■ Task to carry out
Pull each line with the string "arrow" from the entries.

■ Available records
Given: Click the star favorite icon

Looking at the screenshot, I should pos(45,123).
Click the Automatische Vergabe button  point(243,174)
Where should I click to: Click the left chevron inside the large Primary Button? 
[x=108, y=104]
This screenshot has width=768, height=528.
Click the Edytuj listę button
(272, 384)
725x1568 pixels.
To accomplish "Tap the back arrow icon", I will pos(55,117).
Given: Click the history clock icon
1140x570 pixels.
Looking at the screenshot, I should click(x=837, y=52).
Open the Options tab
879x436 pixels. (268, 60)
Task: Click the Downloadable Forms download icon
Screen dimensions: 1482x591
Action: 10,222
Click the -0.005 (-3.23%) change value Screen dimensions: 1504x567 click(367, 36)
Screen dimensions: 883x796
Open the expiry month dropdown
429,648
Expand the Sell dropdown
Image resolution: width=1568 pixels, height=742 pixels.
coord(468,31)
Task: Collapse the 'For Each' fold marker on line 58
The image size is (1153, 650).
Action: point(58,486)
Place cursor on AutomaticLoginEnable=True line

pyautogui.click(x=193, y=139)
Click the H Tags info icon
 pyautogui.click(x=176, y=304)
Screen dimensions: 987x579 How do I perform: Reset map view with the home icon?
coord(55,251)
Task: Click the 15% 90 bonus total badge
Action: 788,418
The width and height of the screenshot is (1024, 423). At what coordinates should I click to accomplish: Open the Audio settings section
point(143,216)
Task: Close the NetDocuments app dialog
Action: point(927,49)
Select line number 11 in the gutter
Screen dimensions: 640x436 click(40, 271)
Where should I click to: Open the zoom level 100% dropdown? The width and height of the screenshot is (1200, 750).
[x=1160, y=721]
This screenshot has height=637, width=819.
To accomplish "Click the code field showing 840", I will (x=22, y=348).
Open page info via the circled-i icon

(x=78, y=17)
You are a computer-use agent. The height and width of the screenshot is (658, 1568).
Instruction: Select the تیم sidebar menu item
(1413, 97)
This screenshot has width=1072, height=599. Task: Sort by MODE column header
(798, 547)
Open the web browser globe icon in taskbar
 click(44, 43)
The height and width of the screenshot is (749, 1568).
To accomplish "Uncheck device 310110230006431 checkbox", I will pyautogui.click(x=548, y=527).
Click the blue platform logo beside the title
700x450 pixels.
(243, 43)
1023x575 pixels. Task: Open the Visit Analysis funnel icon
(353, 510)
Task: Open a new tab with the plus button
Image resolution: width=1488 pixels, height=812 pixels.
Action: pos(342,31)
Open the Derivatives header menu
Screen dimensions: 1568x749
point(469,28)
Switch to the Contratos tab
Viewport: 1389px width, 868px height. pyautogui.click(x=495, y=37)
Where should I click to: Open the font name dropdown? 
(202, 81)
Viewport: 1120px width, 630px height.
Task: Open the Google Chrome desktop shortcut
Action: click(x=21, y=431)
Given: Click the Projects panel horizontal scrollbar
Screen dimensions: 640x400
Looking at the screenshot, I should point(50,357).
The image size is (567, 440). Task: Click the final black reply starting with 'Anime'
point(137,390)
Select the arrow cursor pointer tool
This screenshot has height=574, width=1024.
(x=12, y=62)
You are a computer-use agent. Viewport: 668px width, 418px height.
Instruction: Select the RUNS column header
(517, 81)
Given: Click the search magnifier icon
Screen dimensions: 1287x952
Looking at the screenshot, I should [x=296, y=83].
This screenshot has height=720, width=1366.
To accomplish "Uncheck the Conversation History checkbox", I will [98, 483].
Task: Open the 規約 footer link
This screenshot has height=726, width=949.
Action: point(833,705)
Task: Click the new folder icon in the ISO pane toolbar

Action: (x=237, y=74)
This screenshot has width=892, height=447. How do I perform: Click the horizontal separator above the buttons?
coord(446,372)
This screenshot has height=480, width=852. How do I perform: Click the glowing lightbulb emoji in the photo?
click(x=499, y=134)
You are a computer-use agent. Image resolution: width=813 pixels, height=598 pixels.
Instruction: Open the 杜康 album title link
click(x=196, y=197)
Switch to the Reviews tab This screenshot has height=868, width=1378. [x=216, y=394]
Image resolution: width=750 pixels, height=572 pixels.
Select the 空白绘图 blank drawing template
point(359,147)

■ Result of this exercise
To accomplish "Tap the back arrow icon", I will pos(55,117).
Select the arrow cursor pointer tool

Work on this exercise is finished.